Covid 19

Posted: 4th February 2022

COVID-19

NAHT survey highlights impact of pandemic on children’s mental health
A study by the NAHT and children’s mental health charity Place2Be found that 95% of school leaders, teachers and other staff reported seeing a rise in anxiety levels among children during the pandemic. The survey, conducted to mark Children’s Mental Health Week next week, also found that 86% had noticed an increase in pupils experiencing low self-esteem, 76% reported higher levels of depression, while 68% reported seeing increased feelings of anger among pupils. The vast majority of staff working in secondary schools also reported increases of incidents of pupils engaging in self-harm, experiencing suicidal thoughts, and suffering from eating problems. This has all had a negative impact on students’ ability to learn and their behaviour. However, just 23% said they had regularly been able to access specialist support for such pupils. The survey also highlighted the impact of the pandemic on the mental health of teachers and staff, with 91% reporting a rise in workload, and 89% saying there had been a negative effect on staff wellbeing. NAHT general secretary Paul Whiteman, said that while the findings were “shocking”, they would not be surprising to “anyone working in schools”. He said that members “consistently” raised pupil mental health and wellbeing as a top priority, adding, “they really are on the front line when it comes to identifying and dealing with children and young people’s mental health”. This comes as Department for Education data shows a 25% rise in the number of children with mental health problems since the COVID crisis began. Nearly 1,500 children a week are presenting with mental health problems.
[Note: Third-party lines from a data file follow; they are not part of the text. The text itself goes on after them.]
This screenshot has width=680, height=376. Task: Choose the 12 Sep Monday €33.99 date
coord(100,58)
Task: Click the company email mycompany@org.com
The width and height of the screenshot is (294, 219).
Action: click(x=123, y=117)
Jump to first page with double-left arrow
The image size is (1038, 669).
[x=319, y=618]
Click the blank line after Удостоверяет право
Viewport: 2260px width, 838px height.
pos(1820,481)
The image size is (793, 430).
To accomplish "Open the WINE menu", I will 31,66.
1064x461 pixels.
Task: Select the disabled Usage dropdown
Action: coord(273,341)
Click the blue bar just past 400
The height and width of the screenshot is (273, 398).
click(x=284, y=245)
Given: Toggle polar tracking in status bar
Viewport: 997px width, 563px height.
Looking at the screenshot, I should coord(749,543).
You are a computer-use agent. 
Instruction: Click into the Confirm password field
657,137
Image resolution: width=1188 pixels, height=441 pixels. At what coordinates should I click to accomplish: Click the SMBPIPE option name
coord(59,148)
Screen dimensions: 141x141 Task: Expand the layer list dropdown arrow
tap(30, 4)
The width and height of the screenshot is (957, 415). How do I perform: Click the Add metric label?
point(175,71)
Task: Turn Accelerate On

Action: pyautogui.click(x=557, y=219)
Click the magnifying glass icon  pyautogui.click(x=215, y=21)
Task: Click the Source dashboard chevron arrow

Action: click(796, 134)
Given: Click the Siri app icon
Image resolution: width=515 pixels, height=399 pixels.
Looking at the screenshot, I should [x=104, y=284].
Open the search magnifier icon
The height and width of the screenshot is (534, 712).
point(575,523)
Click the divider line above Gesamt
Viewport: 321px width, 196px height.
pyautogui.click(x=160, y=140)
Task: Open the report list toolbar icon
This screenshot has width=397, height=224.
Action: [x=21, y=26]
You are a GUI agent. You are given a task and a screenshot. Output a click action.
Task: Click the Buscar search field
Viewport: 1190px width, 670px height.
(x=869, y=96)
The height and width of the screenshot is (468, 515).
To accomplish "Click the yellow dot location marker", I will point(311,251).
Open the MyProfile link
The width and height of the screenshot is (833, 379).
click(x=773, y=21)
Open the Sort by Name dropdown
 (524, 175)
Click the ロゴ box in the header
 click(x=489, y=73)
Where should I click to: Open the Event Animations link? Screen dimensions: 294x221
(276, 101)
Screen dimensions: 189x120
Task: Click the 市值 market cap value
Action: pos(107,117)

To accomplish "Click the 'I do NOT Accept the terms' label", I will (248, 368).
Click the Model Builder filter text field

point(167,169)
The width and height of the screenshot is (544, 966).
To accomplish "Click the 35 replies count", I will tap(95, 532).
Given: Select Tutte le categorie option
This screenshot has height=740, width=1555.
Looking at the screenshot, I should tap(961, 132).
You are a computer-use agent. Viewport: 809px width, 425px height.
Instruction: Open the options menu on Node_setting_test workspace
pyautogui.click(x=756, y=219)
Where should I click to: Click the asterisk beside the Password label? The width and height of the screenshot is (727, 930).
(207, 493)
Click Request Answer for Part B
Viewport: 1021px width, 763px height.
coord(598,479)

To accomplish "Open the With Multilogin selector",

Social workers have reported a number of issued that have been exacerbated by the pandemic, including increased pressure from gangs, sexual harassment, domestic abuse, and dealing with a parent’s poor mental health. Meanwhile, coroners across England have said that failings in NHS treatment for mental health problems have led to children dying.  The Guardian reports that in the past five years, coroners have issued reports calling for changes to prevent future deaths in at least 14 cases in which under-18s have died while being treated by children’s and adolescent mental health services (Camhs). Delays in treatment and a lack of support for patients transitioning to adult services have been cited as the most common issues.